On 25 April, Israeli Police chief Kobi Shabtai lifted some of the restrictions, such as removing the barriers from the Damascus Gate Plaza, but by that time the Palestinian protests in Jerusalem were already being fuelled by other issues: Tel-Aviv's purported role in delaying the much-anticipated Palestinian Authority general election, for example.
Israeli Supreme Court to Decide Fate of Dozens of Palestinian Families Living in Jerusalem
Since the creation of the state of Israel and the eviction of Palestinian families from the new country, the east Jerusalem neighbourhood of Sheikh Jarrah has been home to 28 Palestinian families, who had to abandon their previous settlements, since 1956. Their settlement there was supposed to be organised by the Jordanian government, which controlled the West Bank at the time, jointly with the UN.
However, the two failed to finalise the process of registering the Palestinians' rights for the land by 1967, when Tel Aviv seized control over east Jerusalem. Jordan said it transferred all the documents, which confirmed the families' claims to the land, to the Palestinian Authority. However, this did not prevent Tel Aviv from assigning ownership over the Sheikh Jarrah lands to the Israeli settlement associations.

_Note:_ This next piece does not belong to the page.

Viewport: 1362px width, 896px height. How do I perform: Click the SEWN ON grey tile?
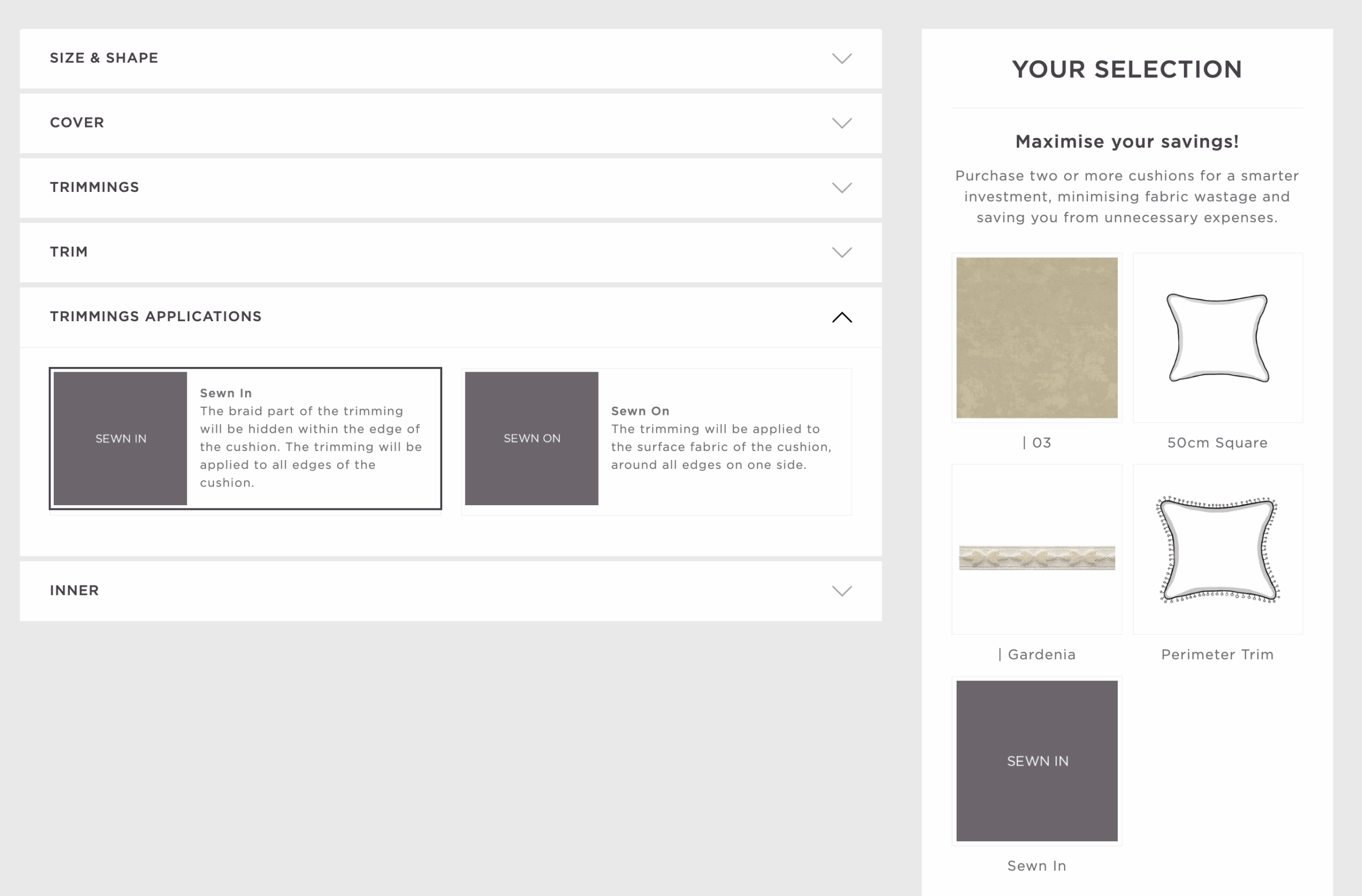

The Palestinian families who live there have been waging a legal war to prove their ownership of the neighbourhood since the 1970s with mixed results as several groups of Jewish settlers tried to claim the lands for themselves via courts. The current Sheikh Jarrah Palestinian inhabitants have been facing eviction lawsuits since 1982, and over a dozen Palestinian families have either already been evicted or received eviction notices. However, four of them filed an appeal with Israel's Supreme Court in a final attempt to defend their right to stay in east Jerusalem.
The Supreme Court is set to issue a ruling on the case on 10 May, although prominent Israeli politicians have already urged to postpone the decision in the hope of reducing tensions in Jerusalem. It's unclear so far what side the Supreme Court will take, but the possibility of dozens of Palestinian families being evicted from their homes, where they lived for nearly a century, has perpetuated the protests in the city. They culminated in the biggest clash so far on the last Friday of Ramadan, which left over 400 Palestinians and 17 Israeli policemen injured. The clashes continue and it's possible that they will become even fiercer should the court rule to evict the Palestinians living in the Sheikh Jarrah neighbourhood, fuelling the protesters' claims that Tel Aviv mistreats Israel's Palestinian population.